** INSTRUCTION **
In the records from the start through the line containing "will tap(152, 85).", change "screenshot" to "screen image" and leave everything else unchanged.

(Text and item location entries)
--- begin ---
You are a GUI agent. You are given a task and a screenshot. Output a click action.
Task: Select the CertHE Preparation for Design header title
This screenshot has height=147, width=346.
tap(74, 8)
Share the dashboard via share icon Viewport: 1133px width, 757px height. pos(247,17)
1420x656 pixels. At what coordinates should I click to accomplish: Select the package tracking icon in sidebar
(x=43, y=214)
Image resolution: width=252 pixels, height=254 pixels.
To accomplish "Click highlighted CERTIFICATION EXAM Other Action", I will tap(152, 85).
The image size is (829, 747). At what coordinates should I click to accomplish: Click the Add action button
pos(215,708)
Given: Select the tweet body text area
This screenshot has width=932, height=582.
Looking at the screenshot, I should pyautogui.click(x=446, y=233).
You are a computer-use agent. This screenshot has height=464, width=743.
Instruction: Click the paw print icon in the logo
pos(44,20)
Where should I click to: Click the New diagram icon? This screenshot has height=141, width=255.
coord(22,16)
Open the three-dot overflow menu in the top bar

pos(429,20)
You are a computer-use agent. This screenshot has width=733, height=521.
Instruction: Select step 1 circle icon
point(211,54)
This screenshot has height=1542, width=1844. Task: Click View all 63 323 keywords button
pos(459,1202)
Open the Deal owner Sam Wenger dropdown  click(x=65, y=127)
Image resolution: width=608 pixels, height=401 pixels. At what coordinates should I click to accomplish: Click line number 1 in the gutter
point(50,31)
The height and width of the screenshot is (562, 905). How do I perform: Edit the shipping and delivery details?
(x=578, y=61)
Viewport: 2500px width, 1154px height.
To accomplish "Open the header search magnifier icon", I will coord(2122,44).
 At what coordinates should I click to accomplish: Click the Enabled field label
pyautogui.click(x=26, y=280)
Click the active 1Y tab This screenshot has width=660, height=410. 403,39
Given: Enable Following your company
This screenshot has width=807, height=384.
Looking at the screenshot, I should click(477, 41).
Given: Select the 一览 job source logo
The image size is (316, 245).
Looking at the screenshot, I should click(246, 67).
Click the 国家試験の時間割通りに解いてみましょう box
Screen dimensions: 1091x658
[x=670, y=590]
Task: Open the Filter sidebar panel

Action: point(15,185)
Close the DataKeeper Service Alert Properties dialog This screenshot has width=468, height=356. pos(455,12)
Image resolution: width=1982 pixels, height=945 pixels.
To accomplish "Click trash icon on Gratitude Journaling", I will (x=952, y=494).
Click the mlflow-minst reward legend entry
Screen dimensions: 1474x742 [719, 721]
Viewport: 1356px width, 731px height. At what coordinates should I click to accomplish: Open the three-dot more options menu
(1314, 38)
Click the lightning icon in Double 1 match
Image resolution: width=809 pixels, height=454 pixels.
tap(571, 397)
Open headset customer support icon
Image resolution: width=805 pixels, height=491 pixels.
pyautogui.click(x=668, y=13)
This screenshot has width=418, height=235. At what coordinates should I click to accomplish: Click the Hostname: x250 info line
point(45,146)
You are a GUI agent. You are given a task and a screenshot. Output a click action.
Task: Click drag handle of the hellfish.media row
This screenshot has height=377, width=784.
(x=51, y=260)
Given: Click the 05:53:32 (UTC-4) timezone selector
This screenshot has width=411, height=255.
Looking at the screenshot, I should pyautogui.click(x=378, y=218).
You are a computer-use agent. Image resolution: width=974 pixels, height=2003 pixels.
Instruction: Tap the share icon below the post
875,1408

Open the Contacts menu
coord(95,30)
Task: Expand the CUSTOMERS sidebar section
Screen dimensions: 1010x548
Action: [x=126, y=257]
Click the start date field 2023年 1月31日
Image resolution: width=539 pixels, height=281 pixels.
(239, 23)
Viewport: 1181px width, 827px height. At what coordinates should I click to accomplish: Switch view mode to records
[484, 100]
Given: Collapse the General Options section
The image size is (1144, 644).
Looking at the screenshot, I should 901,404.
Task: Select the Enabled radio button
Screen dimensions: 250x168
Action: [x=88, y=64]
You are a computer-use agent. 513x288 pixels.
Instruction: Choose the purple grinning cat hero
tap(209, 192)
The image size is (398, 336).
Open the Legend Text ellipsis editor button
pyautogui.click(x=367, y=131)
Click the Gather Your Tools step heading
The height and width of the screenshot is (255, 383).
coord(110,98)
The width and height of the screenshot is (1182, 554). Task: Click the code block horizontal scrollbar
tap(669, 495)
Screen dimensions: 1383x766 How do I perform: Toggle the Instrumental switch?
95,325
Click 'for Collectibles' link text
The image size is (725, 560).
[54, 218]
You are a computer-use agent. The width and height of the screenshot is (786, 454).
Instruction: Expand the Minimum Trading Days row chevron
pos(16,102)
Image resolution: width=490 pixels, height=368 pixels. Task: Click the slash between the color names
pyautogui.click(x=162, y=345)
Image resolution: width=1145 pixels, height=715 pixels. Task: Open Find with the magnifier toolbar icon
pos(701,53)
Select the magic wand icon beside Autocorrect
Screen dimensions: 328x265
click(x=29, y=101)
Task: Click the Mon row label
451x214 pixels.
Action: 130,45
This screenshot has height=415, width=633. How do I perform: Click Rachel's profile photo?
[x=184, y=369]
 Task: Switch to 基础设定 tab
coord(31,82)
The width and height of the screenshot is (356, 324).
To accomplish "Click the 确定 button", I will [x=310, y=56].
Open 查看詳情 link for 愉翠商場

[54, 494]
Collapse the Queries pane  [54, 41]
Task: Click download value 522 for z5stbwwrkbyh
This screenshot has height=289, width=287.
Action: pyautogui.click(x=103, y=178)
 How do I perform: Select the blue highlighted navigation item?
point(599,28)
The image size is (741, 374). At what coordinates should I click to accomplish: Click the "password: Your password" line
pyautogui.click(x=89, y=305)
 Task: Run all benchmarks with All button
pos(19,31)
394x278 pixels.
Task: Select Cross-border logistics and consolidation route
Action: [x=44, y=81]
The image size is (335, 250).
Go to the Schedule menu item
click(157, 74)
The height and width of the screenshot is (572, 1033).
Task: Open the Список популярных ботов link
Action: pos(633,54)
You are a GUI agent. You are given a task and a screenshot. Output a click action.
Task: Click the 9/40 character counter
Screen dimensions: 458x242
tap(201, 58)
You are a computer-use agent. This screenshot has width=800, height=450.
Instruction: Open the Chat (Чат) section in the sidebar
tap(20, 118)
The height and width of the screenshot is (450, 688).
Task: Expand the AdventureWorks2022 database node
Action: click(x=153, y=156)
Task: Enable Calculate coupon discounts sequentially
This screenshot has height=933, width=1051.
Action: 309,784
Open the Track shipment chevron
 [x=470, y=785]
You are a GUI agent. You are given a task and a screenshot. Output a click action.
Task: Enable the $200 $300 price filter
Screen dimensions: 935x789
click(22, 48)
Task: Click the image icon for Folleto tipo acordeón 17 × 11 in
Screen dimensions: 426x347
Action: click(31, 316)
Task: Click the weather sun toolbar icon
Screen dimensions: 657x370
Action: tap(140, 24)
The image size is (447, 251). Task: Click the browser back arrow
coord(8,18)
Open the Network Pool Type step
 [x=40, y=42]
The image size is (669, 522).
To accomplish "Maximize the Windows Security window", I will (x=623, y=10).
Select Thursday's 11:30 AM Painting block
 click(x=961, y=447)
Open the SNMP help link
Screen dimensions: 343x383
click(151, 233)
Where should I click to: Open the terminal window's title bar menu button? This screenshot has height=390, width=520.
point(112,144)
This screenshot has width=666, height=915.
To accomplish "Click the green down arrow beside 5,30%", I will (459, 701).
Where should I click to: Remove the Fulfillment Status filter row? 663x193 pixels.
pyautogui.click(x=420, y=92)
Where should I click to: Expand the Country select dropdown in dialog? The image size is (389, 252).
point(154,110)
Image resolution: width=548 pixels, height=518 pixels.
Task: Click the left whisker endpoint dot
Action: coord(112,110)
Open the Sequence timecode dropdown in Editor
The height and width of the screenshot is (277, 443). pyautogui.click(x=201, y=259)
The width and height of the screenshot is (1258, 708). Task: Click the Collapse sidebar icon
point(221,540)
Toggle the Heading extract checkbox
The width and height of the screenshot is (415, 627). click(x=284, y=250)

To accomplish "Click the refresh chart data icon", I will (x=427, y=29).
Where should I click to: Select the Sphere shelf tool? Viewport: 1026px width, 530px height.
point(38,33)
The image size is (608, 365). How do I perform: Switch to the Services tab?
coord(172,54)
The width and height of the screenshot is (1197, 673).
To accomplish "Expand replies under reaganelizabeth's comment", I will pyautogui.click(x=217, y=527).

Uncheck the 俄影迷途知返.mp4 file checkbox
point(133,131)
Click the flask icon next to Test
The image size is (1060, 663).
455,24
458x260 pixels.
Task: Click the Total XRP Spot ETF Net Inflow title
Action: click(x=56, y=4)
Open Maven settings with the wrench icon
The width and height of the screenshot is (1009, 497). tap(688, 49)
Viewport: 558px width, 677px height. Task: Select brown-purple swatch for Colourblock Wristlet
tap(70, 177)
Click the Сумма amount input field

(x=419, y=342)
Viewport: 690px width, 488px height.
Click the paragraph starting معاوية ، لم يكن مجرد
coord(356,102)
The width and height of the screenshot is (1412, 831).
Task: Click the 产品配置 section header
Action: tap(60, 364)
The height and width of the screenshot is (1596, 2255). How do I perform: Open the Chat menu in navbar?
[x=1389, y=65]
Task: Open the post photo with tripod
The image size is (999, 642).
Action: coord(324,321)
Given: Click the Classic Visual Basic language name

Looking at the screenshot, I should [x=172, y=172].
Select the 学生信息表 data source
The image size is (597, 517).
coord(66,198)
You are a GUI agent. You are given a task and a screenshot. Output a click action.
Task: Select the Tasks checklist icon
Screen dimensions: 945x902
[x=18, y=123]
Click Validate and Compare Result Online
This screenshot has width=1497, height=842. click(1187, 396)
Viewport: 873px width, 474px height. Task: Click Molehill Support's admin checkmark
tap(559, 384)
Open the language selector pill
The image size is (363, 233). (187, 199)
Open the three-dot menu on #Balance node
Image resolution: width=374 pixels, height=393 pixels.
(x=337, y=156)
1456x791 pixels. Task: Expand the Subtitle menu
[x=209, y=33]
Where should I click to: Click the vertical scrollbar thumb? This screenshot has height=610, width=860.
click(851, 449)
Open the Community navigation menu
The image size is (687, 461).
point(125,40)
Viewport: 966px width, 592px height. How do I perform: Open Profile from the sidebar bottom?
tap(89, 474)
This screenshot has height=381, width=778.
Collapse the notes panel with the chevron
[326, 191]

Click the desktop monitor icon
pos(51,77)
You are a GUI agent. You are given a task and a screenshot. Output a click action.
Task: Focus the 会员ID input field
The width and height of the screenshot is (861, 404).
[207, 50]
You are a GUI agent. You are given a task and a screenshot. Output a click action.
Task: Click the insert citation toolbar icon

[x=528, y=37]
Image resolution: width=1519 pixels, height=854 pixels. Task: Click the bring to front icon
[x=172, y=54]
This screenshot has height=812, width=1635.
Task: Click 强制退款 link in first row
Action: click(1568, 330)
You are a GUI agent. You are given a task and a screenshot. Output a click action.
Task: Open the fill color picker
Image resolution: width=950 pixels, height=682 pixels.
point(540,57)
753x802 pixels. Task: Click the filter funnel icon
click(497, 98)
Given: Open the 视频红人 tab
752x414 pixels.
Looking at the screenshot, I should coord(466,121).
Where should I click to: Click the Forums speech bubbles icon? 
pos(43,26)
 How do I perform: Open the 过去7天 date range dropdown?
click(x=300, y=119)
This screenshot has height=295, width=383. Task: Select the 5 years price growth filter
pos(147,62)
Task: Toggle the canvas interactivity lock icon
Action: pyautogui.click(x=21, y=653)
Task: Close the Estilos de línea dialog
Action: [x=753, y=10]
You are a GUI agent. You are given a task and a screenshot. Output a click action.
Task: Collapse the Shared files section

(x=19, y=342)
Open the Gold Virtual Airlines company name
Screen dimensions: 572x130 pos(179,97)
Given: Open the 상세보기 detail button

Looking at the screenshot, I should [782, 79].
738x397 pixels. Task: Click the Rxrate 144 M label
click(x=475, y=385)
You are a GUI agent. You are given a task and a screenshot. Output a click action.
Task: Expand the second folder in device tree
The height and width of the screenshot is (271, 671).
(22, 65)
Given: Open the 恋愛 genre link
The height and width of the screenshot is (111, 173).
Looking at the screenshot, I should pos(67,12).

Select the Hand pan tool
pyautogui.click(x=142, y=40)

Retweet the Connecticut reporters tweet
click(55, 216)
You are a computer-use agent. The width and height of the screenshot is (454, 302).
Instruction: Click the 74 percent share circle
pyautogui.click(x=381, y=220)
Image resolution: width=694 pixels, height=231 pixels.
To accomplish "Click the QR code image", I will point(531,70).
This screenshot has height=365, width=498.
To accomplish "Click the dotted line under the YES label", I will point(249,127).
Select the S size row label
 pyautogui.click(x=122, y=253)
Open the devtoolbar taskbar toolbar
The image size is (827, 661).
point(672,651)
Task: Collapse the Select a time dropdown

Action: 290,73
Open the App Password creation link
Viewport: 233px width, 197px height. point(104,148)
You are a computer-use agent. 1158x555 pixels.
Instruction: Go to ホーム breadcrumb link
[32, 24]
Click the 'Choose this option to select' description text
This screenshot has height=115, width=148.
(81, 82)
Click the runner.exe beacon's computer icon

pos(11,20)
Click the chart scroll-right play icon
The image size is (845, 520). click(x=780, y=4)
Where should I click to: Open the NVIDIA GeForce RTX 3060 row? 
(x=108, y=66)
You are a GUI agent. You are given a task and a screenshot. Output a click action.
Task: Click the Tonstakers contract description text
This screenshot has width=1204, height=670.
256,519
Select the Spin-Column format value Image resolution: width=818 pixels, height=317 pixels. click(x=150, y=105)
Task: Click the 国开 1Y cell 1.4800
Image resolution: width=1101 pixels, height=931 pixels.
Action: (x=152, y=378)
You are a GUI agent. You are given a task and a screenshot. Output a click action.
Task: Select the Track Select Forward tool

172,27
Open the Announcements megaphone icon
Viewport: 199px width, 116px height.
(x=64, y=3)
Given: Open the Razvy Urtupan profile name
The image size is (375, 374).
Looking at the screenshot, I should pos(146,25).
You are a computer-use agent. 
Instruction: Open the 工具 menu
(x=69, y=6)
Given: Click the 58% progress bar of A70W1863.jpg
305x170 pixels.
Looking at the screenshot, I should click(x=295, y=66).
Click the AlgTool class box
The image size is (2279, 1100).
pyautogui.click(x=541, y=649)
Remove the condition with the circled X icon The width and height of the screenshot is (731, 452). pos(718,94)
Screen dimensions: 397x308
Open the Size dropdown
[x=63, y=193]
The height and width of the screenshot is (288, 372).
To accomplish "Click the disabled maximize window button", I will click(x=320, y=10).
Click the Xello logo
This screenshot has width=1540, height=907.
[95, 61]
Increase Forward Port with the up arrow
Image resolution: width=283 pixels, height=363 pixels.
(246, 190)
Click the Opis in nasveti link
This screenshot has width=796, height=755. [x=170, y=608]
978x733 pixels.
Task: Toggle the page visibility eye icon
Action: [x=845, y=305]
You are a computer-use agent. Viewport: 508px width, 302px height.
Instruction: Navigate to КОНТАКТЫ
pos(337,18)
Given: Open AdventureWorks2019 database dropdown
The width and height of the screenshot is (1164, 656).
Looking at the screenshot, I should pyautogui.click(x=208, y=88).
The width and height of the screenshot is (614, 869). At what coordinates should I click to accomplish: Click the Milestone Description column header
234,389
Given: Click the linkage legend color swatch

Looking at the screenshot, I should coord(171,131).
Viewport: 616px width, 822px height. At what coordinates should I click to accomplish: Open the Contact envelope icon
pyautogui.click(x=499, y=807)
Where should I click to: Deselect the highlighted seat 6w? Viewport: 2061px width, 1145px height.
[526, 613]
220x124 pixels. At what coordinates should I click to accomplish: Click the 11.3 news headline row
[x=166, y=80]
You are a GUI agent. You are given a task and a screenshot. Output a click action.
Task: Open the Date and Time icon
--- end ---
** SOLVED PROBLEM **
You are a GUI agent. You are given a task and a screen image. Output a click action.
Task: Select the CertHE Preparation for Design header title
This screen image has height=147, width=346.
tap(74, 8)
Share the dashboard via share icon Viewport: 1133px width, 757px height. pos(247,17)
1420x656 pixels. At what coordinates should I click to accomplish: Select the package tracking icon in sidebar
(x=43, y=214)
Image resolution: width=252 pixels, height=254 pixels.
To accomplish "Click highlighted CERTIFICATION EXAM Other Action", I will tap(152, 85).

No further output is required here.